[EXERCISE GOAL] The lines from the one with "Image resolution: width=173" through the last line of the material below, copied exactly and free of pictures, make up the whole answer.

[AVAILABLE DATA]
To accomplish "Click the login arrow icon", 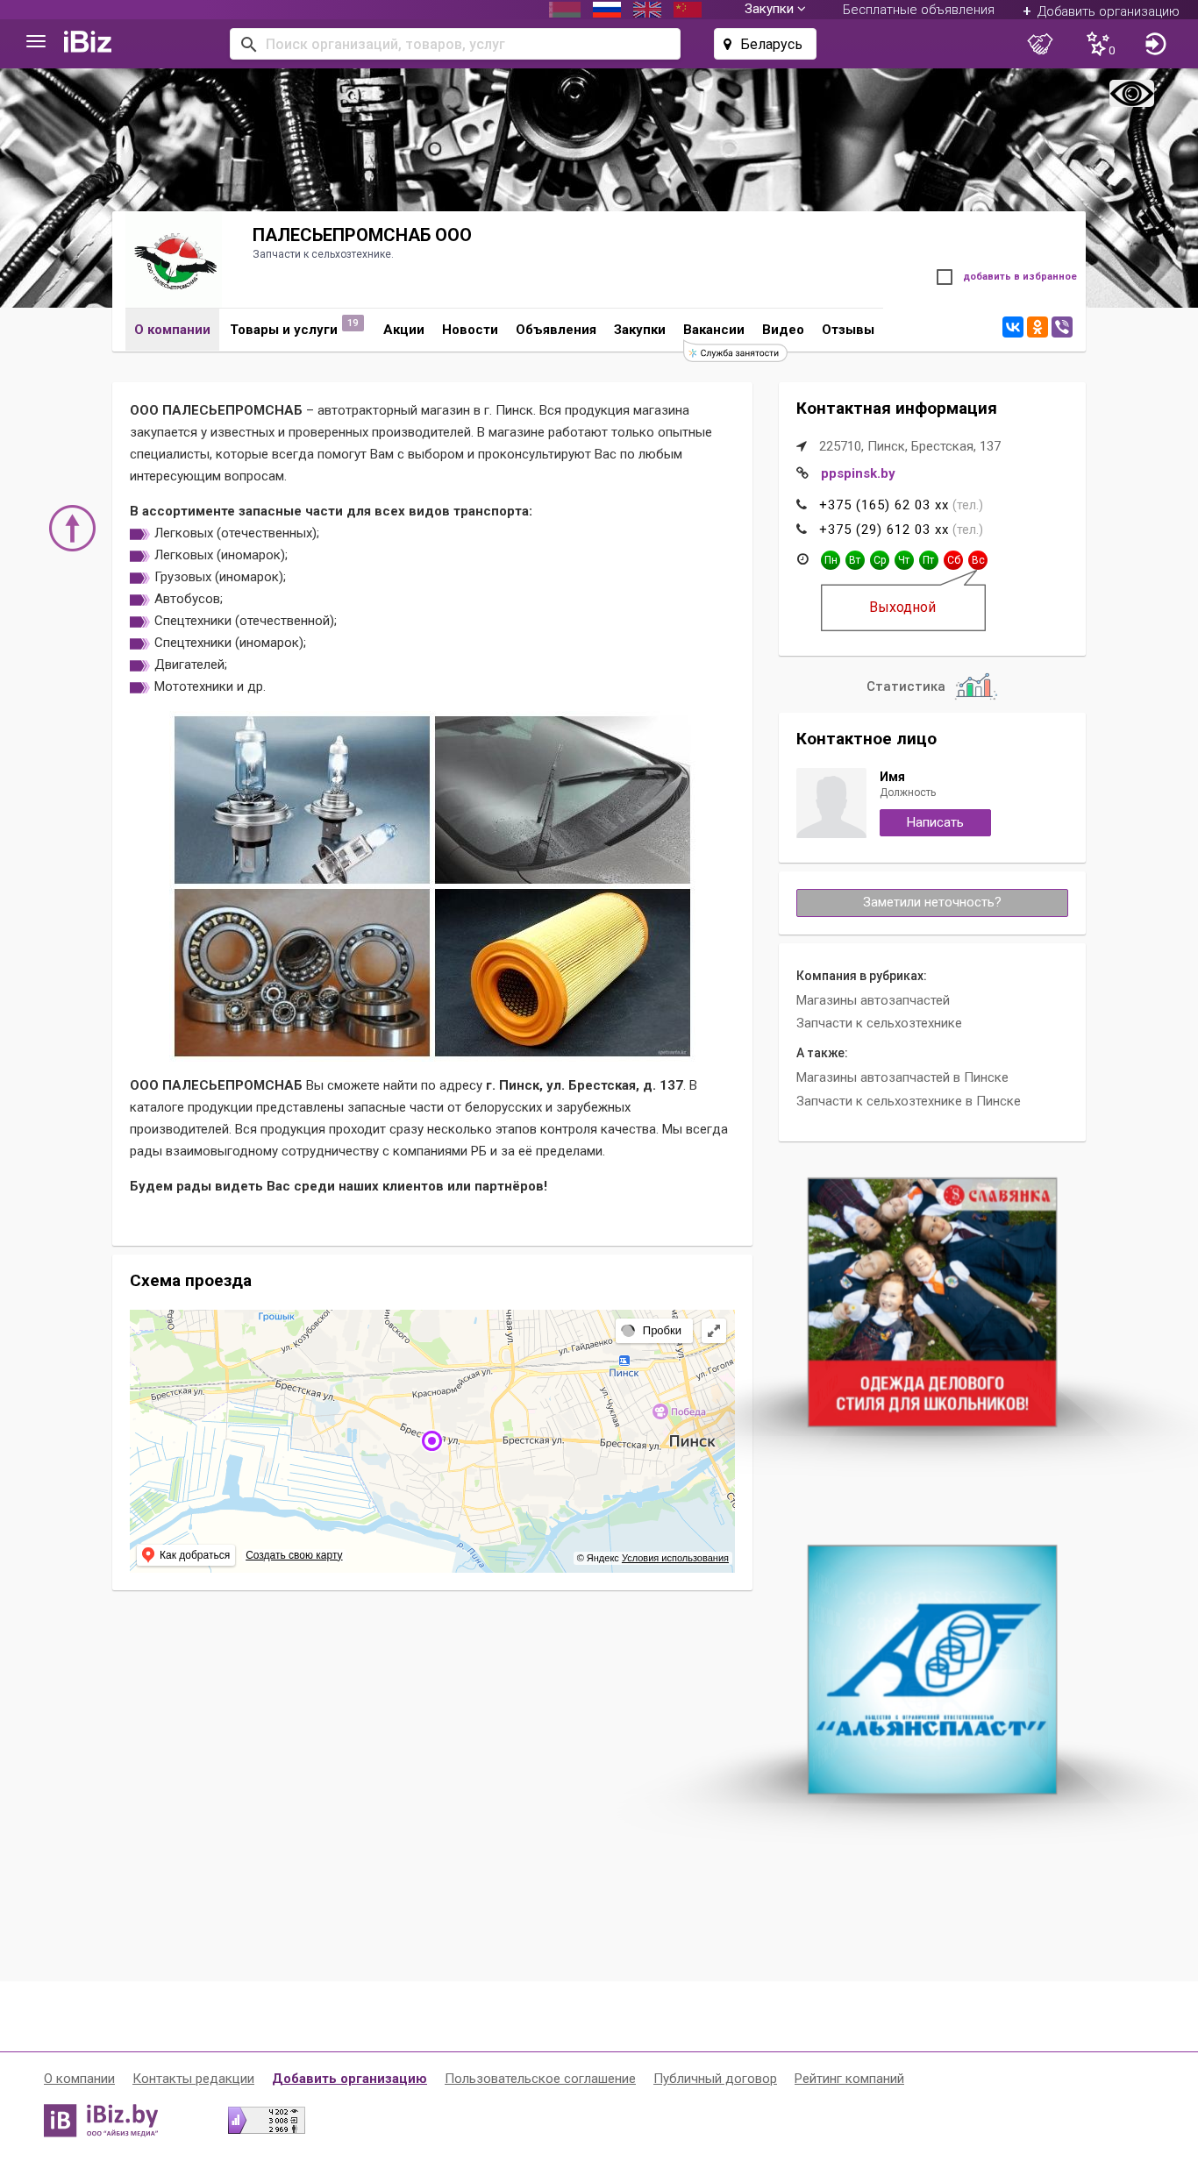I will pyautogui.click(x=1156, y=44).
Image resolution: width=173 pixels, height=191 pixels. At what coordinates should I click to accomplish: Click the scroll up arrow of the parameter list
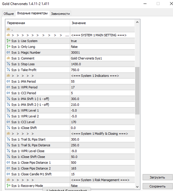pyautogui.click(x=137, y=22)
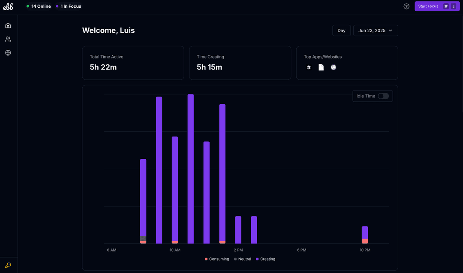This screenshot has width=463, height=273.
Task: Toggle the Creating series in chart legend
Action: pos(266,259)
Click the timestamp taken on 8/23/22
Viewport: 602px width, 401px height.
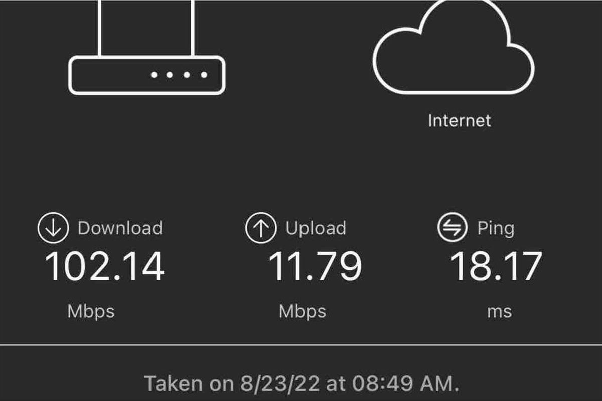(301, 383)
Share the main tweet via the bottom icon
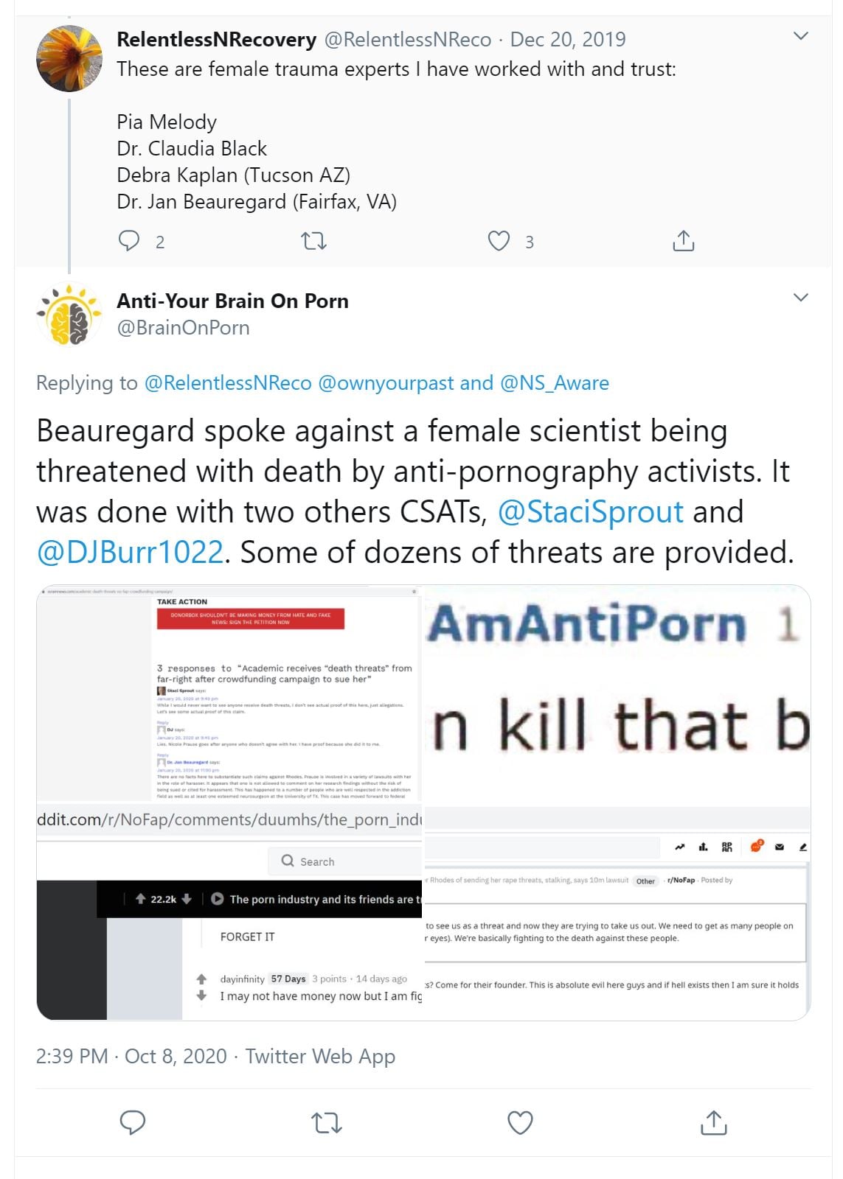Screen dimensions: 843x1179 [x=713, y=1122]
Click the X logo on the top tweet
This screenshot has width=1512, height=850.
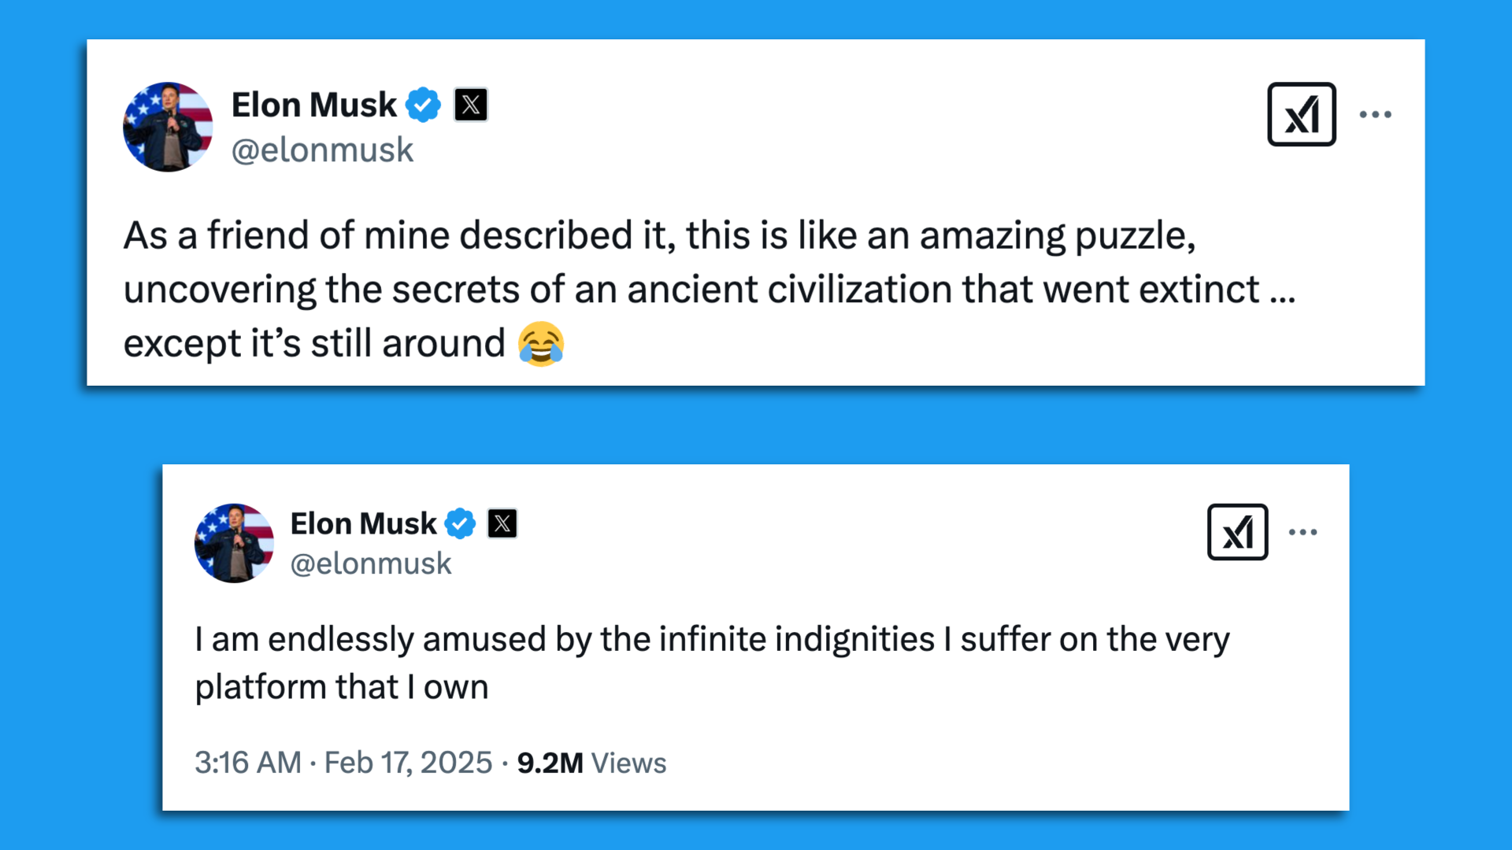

[YOUR RESPONSE]
Image resolution: width=173 pixels, height=191 pixels. At what coordinates should I click to accomplish: Click the scroll up arrow of the parameter list
pyautogui.click(x=137, y=22)
This screenshot has width=463, height=273.
Task: Toggle the Creating series in chart legend
Action: pos(266,259)
Click the timestamp taken on 8/23/22
Viewport: 602px width, 401px height.
(301, 383)
Share the main tweet via the bottom icon
Screen dimensions: 843x1179 [x=713, y=1122]
Click the X logo on the top tweet
This screenshot has width=1512, height=850.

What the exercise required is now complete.